Fifa unveils anti-match fixing plan

Fifa has announced a £17.5m plan to crack down on match fixing and illegal betting working alongside Interpol.

The money will be spent on a 10-year anti-corruption programme to educate players, referees and officials.

Fifa president Sepp Blatter, who is up for re-election, said it was a response to match-fixing in Turkey and the activities of Asian betting syndicates.

"The threat of match-fixing is a major one and we are committed to doing everything to tackle it," he said.

"In the fight against illegal betting and match-fixing, the preventive measures that can be taken and the protection of the players and the integrity of the game are of the utmost importance.

"Joint work with the authorities and with Interpol is crucial for success, and for this reason we are very pleased to announce this contribution."

The money will help create a Fifa anti-corruption training wing based at Interpol's global offices in Singapore.

Match-fixing shakes the very foundations of sport, namely fair play, respect and discipline.
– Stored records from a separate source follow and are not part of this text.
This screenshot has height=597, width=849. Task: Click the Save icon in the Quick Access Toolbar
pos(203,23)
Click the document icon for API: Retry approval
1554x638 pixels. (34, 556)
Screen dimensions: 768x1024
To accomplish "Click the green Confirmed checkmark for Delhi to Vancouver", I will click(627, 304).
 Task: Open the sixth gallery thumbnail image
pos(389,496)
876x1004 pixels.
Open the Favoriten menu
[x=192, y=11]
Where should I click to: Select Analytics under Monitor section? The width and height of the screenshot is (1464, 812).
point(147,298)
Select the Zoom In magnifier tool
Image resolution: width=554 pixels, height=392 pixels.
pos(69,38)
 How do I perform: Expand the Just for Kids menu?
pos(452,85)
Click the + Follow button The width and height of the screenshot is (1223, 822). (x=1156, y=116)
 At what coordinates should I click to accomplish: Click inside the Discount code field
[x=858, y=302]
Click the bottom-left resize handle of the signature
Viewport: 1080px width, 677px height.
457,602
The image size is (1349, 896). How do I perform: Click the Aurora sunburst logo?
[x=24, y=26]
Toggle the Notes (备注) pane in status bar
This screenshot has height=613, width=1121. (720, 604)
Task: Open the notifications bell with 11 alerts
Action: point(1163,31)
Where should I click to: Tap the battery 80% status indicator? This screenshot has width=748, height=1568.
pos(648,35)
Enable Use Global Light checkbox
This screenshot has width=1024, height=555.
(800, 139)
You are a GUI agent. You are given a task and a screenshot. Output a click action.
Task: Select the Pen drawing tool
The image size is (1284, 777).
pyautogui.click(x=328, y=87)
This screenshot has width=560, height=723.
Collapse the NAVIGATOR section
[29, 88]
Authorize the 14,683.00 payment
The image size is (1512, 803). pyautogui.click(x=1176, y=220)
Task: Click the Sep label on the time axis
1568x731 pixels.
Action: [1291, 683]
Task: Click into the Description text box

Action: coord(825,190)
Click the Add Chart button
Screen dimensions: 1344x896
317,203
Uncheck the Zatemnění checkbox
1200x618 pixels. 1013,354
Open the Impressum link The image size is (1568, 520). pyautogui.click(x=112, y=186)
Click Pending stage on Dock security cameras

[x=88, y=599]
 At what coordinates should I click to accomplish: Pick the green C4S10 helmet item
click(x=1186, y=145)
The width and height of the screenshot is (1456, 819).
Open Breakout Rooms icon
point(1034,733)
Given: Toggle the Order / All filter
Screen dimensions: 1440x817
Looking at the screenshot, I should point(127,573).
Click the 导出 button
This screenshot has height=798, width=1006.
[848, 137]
That's why Fifa employs a zero-tolerance policy

Sepp Blatter Fifa president

Fifa believes that fixers with Singapore connections have recently organised international matches purely for betting scams, with Interpol estimating that illegal football gambling is worth hundreds of millions of pounds in Asia alone.

Interpol secretary general Ronald Noble said: "By funding a long-term corruption prevention training programme to be designed and implemented by Interpol... Fifa has taken a significant step towards ensuring the integrity of football worldwide."

Blatter added: "Match-fixing shakes the very foundations of sport, namely fair play, respect and discipline. That's why Fifa employs a zero-tolerance policy when it comes to any infringement of these values."

Match fixing has also blighted European football in recent years with Uefa investigating seven games in 2009 involving the Champions League and the Europa League, previously known as the Uefa Cup.

The same year German prosecutors revealed they were probing possible match-fixing at about 200 games.

In 2006, Italian clubs Juventus, Fiorentina, Lazio and AC Milan were all implicated in a match-fixing scandal. Juventus were relegated from Serie A while Fiorentina, Lazio and AC Milan had points deducted.

Fifa president Blatter is aiming to be re-elected for a fourth term in office on 1 June where he will be standing against Asian football president Mohamed Bin Hammam.